Reproduce the part of the passage on doing without sine that opens with the words containing "Or put another" and closes with "it from that?".

(SELECTED EXTRACT):
►

# Trigonometry/For Enthusiasts/Doing without Sine

## The Idea

We know that:

$\sin ^{2}\theta =1-\cos ^{2}\theta \,$ So do we really need the $\sin \,$ function?

Or put another way, could we have worked out all our interesting formulas for things like $\cos(a+b)\,$ in terms just of $\cos \,$ and then derived every formula that has a $\sin \,$ in it from that?

◄

(DATASET):
►

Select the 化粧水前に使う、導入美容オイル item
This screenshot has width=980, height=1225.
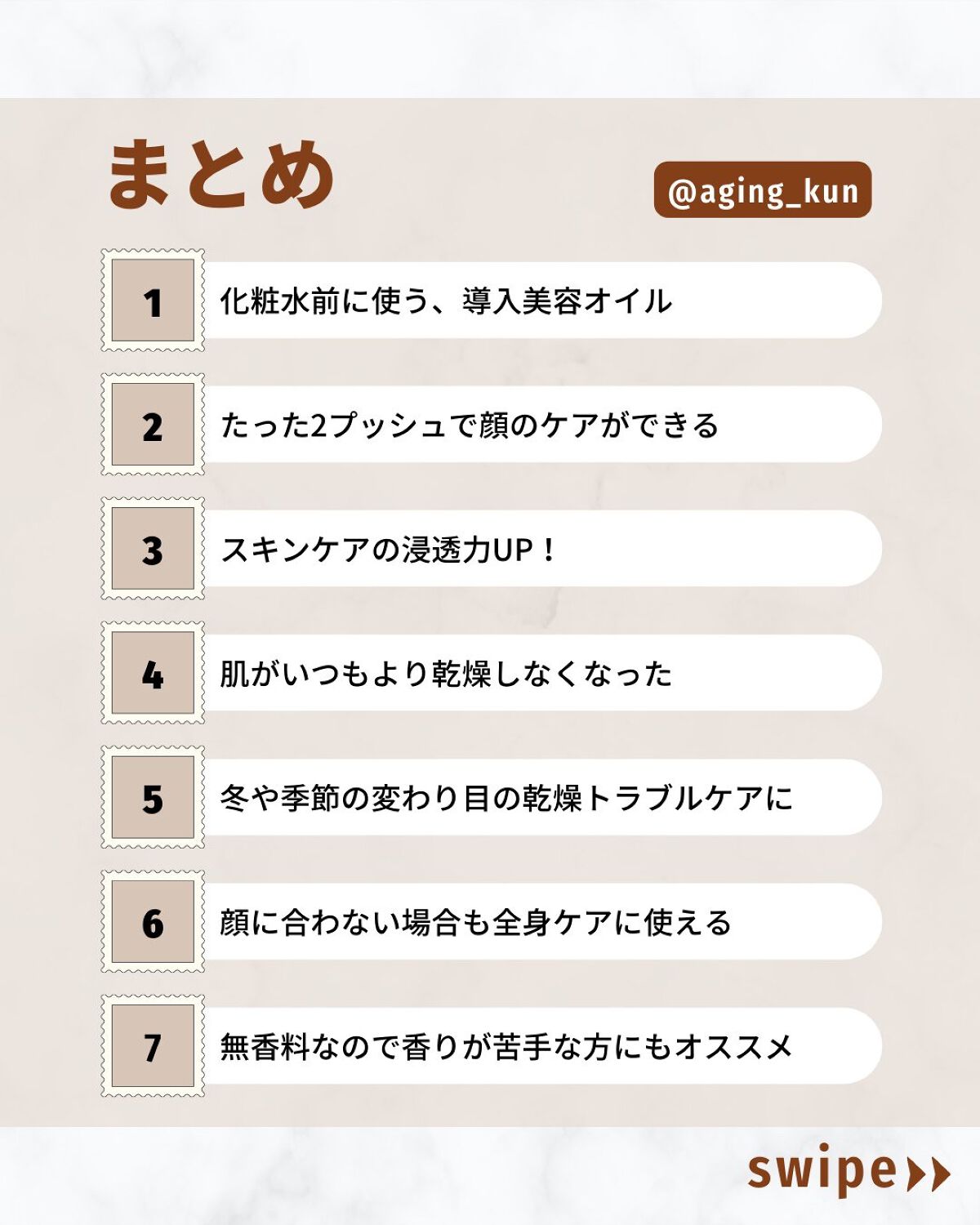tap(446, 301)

◄
►

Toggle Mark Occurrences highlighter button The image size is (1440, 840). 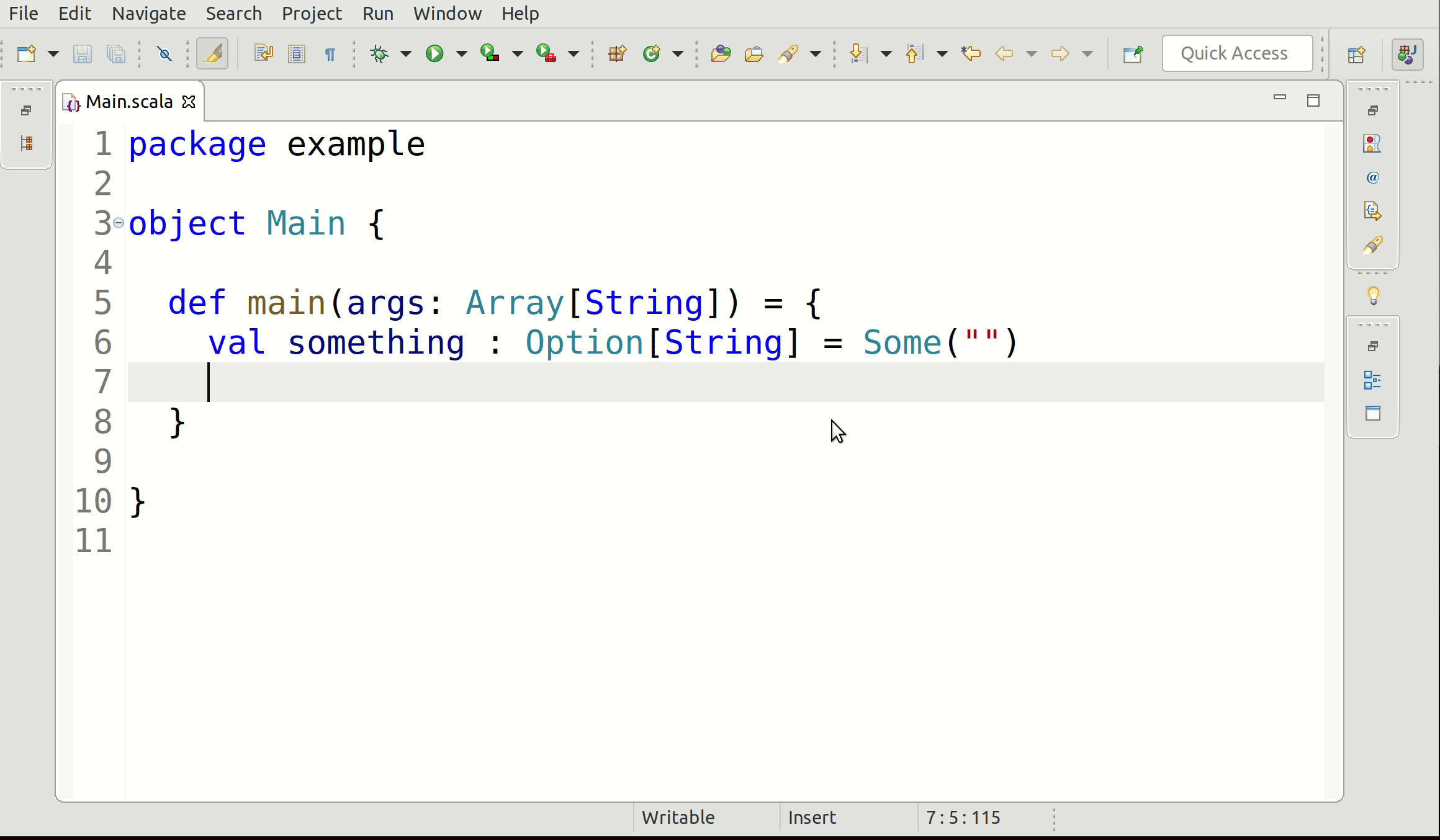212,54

◄

(COMPLETED EXERCISE):
Or put another way, could we have worked out all our interesting formulas for things like $\cos(a+b)\,$ in terms just of $\cos \,$ and then derived every formula that has a $\sin \,$ in it from that?